Lots of pictures plus lots of recipes as I haven’t blogged for ages! Anyway I’m back from holiday, autumn is on the way and the harvest is starting. Here’s something from last weekend that was just a triumph even though modesty prevents me claiming all the credit…. maybe 97%…. 😉
Rob the butcher has been explaining to me over several weeks about a specific joint of pork that he calls a blade of pork. I did a little research and found out that on the other side of the Atlantic the joint is called a Boston butt. Apparently because they were packed in barrels or butts in Boston. You live and learn…
Anyway I decided that I should try it out and as it was nice weather the Big Green Egg and a long slow cook, a couple of friends and some wine seemed to be the right approach. I asked Rob for enough for four people and he replied that, as it was me, I would need two of them for four… not knowing any different, I readily agreed. It turned out to be over 4kg (9lbs) of pork. That’s quite a lot for four people, but it looked great! Here they are…
The dry rub was salt, fennel and nigella seed (crushed a bit), smoked paprika and a little pepper. Rubbed over the joints the day before cooking and wrapped up and left in the refrigerator overnight.

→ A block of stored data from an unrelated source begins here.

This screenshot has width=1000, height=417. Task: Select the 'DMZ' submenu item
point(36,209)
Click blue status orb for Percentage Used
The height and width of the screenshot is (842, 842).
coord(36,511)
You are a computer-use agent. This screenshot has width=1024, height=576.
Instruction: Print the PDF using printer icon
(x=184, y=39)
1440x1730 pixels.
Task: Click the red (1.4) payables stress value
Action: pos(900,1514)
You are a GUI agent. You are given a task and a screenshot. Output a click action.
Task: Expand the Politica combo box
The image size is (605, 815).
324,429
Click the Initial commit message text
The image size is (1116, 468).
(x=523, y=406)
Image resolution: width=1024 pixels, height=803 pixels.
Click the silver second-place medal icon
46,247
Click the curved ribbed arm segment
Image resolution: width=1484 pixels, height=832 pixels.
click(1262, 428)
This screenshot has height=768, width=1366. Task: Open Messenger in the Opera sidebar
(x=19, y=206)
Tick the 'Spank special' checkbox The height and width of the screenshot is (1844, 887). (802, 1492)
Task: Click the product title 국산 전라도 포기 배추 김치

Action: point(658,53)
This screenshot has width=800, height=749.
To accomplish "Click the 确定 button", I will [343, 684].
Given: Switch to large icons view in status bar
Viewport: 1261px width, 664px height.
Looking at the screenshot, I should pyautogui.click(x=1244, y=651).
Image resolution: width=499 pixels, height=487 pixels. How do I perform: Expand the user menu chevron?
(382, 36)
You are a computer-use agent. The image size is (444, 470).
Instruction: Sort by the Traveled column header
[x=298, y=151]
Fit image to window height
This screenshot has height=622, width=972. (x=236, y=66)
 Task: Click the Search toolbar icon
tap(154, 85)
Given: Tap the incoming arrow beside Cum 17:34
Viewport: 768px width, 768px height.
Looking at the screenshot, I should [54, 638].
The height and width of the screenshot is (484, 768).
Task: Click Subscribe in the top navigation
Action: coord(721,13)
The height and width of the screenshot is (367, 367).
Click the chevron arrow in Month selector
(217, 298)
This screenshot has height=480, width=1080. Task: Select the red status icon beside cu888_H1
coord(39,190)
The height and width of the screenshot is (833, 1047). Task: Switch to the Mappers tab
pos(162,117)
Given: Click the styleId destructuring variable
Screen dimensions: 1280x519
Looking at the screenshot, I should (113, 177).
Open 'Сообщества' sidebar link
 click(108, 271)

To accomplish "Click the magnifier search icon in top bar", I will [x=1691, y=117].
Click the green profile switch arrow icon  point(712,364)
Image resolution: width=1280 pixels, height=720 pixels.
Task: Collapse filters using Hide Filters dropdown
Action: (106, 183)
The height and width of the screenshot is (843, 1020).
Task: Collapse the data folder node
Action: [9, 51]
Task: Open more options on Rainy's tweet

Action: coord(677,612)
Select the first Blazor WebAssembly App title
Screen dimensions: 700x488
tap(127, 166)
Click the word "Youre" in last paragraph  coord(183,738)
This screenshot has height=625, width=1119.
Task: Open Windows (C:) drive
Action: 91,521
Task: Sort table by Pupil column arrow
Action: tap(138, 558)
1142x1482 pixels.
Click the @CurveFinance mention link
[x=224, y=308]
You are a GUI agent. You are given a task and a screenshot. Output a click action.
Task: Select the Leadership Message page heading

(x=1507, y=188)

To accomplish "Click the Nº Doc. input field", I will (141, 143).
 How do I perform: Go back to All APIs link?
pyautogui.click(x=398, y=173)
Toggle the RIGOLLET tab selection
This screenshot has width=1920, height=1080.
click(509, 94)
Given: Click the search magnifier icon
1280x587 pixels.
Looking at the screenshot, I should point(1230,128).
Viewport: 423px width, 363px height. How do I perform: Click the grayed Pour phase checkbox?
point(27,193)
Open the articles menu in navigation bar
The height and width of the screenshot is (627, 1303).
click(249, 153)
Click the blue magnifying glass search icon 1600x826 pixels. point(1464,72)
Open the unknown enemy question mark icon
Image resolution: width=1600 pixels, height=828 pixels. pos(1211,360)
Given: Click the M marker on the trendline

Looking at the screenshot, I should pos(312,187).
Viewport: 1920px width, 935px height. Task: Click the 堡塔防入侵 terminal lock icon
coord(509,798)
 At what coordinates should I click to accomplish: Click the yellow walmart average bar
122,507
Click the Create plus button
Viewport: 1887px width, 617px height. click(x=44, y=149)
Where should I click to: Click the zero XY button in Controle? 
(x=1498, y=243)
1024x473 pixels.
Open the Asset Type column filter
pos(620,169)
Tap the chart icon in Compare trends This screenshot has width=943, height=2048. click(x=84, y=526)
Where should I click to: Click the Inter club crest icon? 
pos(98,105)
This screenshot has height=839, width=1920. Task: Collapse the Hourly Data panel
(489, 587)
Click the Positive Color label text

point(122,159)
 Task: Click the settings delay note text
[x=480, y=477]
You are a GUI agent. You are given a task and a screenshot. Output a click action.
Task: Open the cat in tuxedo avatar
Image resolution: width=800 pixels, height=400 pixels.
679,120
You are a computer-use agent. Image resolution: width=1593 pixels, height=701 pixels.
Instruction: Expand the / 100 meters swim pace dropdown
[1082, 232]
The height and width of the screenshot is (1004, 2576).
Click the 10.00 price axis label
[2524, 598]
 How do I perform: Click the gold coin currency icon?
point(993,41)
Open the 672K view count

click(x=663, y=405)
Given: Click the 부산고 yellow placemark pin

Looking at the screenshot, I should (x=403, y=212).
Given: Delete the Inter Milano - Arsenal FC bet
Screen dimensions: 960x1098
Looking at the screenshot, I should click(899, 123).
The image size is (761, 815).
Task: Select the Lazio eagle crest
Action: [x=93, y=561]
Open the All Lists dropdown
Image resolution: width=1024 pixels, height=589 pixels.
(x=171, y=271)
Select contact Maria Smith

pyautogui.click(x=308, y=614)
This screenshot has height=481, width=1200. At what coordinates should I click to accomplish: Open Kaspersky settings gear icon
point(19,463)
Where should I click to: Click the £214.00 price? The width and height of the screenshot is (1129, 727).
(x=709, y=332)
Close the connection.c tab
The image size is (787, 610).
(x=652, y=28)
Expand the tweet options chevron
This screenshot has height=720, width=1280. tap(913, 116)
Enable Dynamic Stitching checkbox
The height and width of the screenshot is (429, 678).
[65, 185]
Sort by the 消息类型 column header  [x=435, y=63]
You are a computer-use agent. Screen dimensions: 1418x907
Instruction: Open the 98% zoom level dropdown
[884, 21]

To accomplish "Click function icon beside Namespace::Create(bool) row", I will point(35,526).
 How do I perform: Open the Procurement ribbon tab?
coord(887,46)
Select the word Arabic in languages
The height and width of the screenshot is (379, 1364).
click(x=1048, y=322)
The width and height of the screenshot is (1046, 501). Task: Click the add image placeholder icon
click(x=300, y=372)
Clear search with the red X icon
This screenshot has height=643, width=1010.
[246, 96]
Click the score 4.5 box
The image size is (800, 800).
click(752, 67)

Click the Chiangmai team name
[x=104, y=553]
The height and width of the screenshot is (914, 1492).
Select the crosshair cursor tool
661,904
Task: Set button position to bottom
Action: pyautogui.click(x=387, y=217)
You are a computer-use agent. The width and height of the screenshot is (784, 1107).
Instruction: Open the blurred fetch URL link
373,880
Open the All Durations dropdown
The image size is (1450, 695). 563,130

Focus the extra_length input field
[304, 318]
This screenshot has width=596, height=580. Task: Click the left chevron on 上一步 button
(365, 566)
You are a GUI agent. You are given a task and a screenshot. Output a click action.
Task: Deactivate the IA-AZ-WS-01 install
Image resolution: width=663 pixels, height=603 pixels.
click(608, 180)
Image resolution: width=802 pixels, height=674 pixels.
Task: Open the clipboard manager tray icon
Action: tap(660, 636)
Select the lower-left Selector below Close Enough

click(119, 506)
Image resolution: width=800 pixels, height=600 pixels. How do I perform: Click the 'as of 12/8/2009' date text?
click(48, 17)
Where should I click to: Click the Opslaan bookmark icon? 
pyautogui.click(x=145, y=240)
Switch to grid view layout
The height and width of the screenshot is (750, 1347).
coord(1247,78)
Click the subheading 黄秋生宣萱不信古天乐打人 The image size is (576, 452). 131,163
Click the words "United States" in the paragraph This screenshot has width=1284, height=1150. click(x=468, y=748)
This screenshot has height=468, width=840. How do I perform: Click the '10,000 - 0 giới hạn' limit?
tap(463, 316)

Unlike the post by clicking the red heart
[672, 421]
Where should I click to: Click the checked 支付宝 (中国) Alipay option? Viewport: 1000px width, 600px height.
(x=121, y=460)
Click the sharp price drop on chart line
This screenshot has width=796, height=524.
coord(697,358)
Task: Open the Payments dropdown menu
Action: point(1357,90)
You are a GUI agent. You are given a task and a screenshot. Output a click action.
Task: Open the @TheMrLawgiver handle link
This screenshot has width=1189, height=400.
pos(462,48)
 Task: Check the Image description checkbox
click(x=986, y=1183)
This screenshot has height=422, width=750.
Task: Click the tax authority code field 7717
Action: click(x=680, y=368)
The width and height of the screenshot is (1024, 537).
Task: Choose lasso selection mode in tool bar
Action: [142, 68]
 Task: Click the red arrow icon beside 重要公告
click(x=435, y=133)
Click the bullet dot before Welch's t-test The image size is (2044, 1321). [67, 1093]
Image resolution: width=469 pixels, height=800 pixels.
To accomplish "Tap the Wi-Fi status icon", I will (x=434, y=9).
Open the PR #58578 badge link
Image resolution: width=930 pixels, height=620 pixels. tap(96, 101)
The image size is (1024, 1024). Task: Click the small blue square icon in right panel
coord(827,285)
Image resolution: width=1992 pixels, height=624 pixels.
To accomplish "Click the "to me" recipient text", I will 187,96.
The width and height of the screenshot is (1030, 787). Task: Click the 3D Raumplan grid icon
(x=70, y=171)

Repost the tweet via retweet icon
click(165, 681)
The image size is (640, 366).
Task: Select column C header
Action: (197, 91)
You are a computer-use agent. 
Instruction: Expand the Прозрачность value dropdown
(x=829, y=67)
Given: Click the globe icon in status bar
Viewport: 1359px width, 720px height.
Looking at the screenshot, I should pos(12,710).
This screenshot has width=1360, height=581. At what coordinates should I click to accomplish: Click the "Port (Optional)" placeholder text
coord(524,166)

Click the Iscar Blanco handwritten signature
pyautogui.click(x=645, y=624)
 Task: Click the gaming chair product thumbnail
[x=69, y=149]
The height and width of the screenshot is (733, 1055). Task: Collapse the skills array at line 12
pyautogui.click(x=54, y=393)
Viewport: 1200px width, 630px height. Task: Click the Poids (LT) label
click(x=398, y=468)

Next morning, temperature probe set for 95C internal meat temperature and a grill temperature of 110-120C (if you look carefully).
Some soaked hickory chips for a bit of smoke flavour and off we go!
Here’s the thing though… if you are going to slow cook meat the same day as you eat it… you have to get up early! I was expecting to serve at 8pm so the meat was in the Egg at 8am…
About 11 hours later after a day of controlling the temperature with the upper and lower air vents on the Egg, the desired temperature is reached and the meat is cooked to perfection. If you ever do this and watch the temperature of the meat carefully you will see that it goes up and down as various bits of the meat change their nature and consistency and some bits of it disappear altogether!
Looks a bit blackened but I assure you, that was the best bit!!!
And you simply pull it apart. The meat is beautifully cooked and soft, there is no connective tissue left in the meat at all and it comes completely cleanly off the bone.
So what would you serve with pulled pork Boston butts? Well, as I mentioned, the food from the garden is being harvested and I had all the ingredients for a coleslaw. Some of the carrots were a bit small… but never mind.
I am extremely proud of my cabbage that I hand reared from seed. It was absolutely perfect but that was purely down to beginners luck, no skill involved at all! 🙂 Of course you don’t have to grow your own cabbage and supermarket cabbages are perfectly all right, but growing your own is just a fantastic way to show off… you
I am a bit precious about the order to do the vegetables in, as I don’t like two things about some coleslaws – too much onion or pieces of apple that have gone brown! Yuk! This method should avoid both.
For a big bowl of coleslaw I grate half a medium size onion. When I finish crying, I juice half a lemon (not home grown) and mix it into the onion. The lemon juice “cooks” the onion a little and smooths the flavour so it’s less strong and raw tasting. Gentle onion is so much better in my view. Thinly slice half a white cabbage… and leave it on the board.
Core and small dice some desert apples to add some sweetness…
And mix the apples in to the onion and lemon juice straight away. If you leave them they’ll go brown but the lemon juice will keep them beautiful and for several days.
Grate the carrots and mix well it the apples and onion…
Then add the shredded cabbage, handful by handful, mixing as you go to make sure its all incorporated evenly together.
Now here’s the good bit… mayonnaise on its own will swamp the flavour of the vegetables but if you mix it 50:50 with creme fraiche you get a lovely light and creamy dressing that compliments the other flavours, but don’t use too much… its all about your cabbage. I use 2 desert spoons of mayonnaise and 2 of creme fraiche mixed well together for this big bowl.
A beautiful bowl of home grown coleslaw that will stay perfect (no brown apple pieces) if covered in the refrigerator for at least 5 days. Total time to make – about 5 months 🙂
Two butts was far too much for four people by the way… we barely ate one!! Which was good news as I took the rest for my lunch all week. With coleslaw!
And a dash of homemade chilli sauce from the excess of chillies, peppers and tomatoes that have been just perfect this year!
I love this time of year, don’t you?